When I caught sight of my near-wife I became breathless, as she walked towards me and stopped beside me I became aware of the registrar saying something. I still have no idea what it was, my entire universe was focused on how incredible the woman beside me looked. I know it sounds cliche and because of the cliche I thought I was equipped to deal with the situation.....I wasnt.

Before the ceremony formally started my best men took their seats and a very dear friend stood. She was shaking uncontrollably in front of seventy odd people. However her voice rang out beautifully as she delivered our chosen reading. Shakespeares sonnet 116,  I know its well used but I like it and the friend delivering it has a voice of pure fragile beauty perfectly suited for this one task.

"Let me not to the marriage of true minds
Admit impediments. Love is not love
Which alters when it alteration finds,
Or bends with the remover to remove:
O no! it is an ever-fixed mark
That looks on tempests and is never shaken;
It is the star to every wandering bark,
Whose worth's unknown, although his height be taken.
Love's not Time's fool, though rosy lips and cheeks
Within his bending sickle's compass come:
Love alters not with his brief hours and weeks,
But bears it out even to the edge of doom.
If this be error and upon me proved,
I never writ, nor no man ever loved."

She delivered this not just in pure, clean, crystal clear english. But also in perfect Iambic pentameter. No small feat when suffering severe stage fright. 

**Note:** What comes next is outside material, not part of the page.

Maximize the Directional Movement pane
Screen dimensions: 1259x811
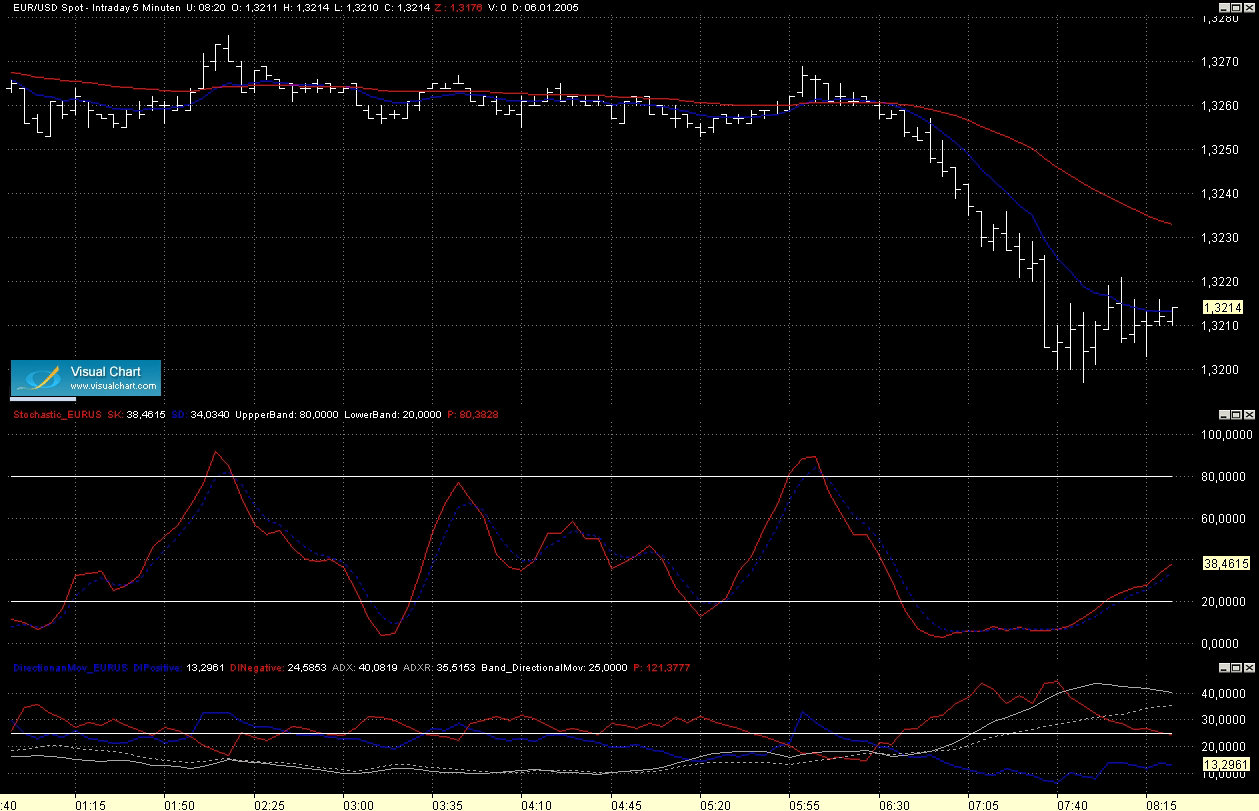1236,668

The rest of the ceremony took place with ....minimal tears. Once it was all done we all retreated to the lawn for photos. At which point my wife told me that my cravatt was the wrong way around(thank you best man). A small point which NO-ONE else picked up on but which she is clearly never going to let me forget. A great number of photographs were taken in various places. Bubbles were used in the place of confettii as we were in the New Forest and it seems they get a bit shirty about people throwing loads of paper around. We then formed a recieving line and greeted all of our guests into the hall for the wedding breakfast(a massive lunch). My brain was struggling to keep up with the ettiquette as person after person appeared in front of me (do I know this person well enough to hug? is a handshake appropriate.....AHHHH!). After more hugs, kisses and handshakes than I care to remember we were introduced to the room as "Ladies and Gentlemen, please be upstanding for the new Mr and Mrs ******". We were then walked into the room and to our seats via the long route. Orders for the starters were taken and these incredible little plates were placed in front of us, I chose the was a good choice. When main course food was ready we were taken up by the staff, they asked us what we wanted and collected it on a plate, and carried it with us back to our seats(I could get used to this). At this point we were all fairly well plied with wine and it was obvious in the room it was having good effect as a social lubricant. The guests then went up for food, surprisingly for both families not one person complained about the food(it was that good). After a number of speaches(my best mans going down in infamy). We exited the room and everyone was given time to relax before the reception. I took this time to investigate my room and have a shower. As it turns out my room was bigger than my house and I got a little lost inside it. The shower was much needed. I got back into my suit and found myself at the bar with a double straight GlenMorangie(my favourite whiskey).

I sedately socialised with friends and family and greated friends as they arrived for the reception. 

This is a good place to end part two. 

Lessons from this part - Never trust another man to dress you. Your best mans speech will almost always beat yours, In extreme times of dire need your family may behave themselves.